National Book Critics Circle Awards

US National Book Critics Circle Awards 2024 finalists announced

The US National Book Critics Circle Awards 2024 finalists were announced in New York, USA on Thursday, January 23, 2025.

The National Book Critics Circle (NBCC) celebrates the best books published in English in Fiction, Nonfiction, Biography, Autobiography, Poetry, and Criticism in the United States since 1974. Finalists are nominated, evaluated, and selected by a 24-member jury of critics and editors from some of the country’s leading print and online publications, and critics whose works appear in these publications. Previous winners include Chimamanda Ngozi Adichie (2013), Nicole R. Fleetwood, francine j. harris, Raven Leilani (2020), Safiya Sinclair and Jonny Steinberg (2023).

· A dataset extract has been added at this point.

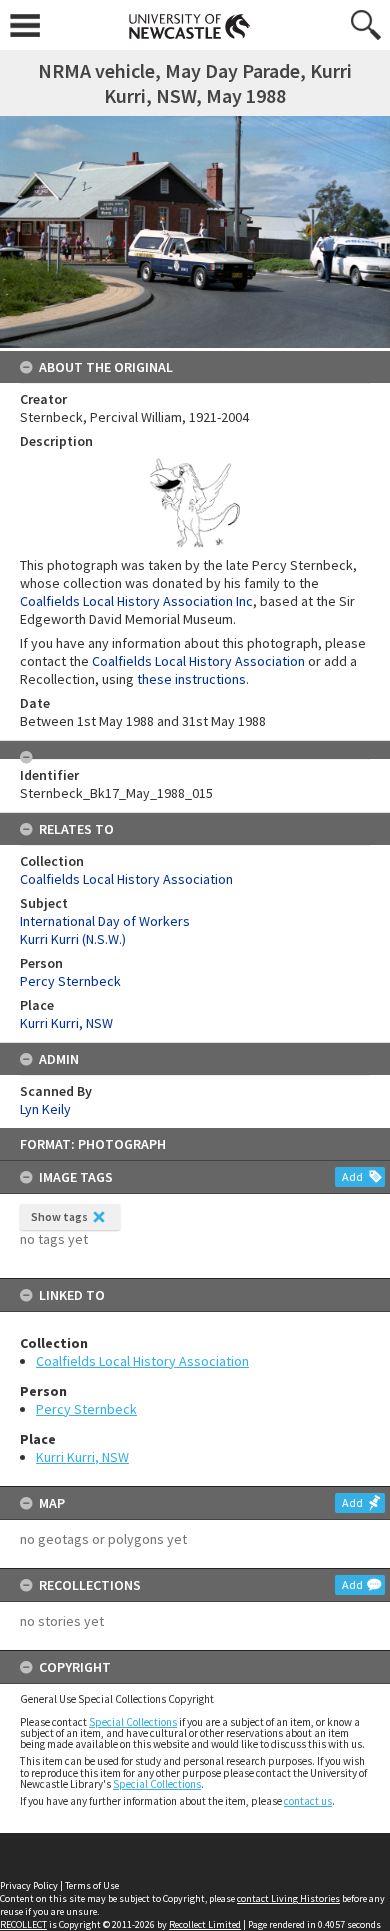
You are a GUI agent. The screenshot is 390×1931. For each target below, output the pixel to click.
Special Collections (133, 1722)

The 2024 edition kicked off with the award’s longlists being announced from December 16 – 19, 2024. The finalists in the categories as well as the John Leonard Prize and the Gregg Barrios Book in Translation Prize finalists were revealed to the public on Thursday.

“The NBCC remains, as president Ivan Sandrof said at our first ceremony, ‘fiercely independent,’ the only literary prize selected by the critics themselves,” stated NBCC President Heather Scott Partington. “This year’s finalist list represents another collection of innovative and bold writing. These essential works break down barriers and expectations. As censorship and book bans continue, these new classics communicate indispensable truths and beg to be read. These writers and translators stand shoulder to shoulder with NBCC honorees of the past 50 years. By celebrating their work, we seek to honor the rights of all people to write and to read.”

The writers of African descent finalists are;

Fiction

  • James, Percival Everett (Doubleday)
  • My Friends, Hisham Matar (Random House)

Biography

  • Night Flyer: Harriet Tubman and the Faith Dreams of a Free People, Tiya Miles (Penguin Press)

Poetry

  • Instructions for the Lovers, Dawn Lundy Martin (Nightboat)
  • Scattered Snows, to the North, Carl Phillips (Farrar, Straus and Giroux)

Nonfiction

  • We’re Alone, Edwidge Danticat (Graywolf)

Gregg Barrios Book in Translation Prize

  • Traces of Enayat, Iman Mersal, translated from the Arabic by Robin Moger (Transit),

John Leonard Prize

  • Great Expectations, Vinson Cunningham (Hogarth)

Criticism

  • Black Meme: A History of the Images that Make Us, Legacy Russell (Verso)
  • The Blue Period: Black Writing in the Early Cold War, Jesse McCarthy (University of Chicago)
  • There’s Always This Year: On Basketball and Ascension, Hanif Abdurraqib (Random House)

The winners will be announced at a ceremony in New York, USA ceremony on March 20, 2025.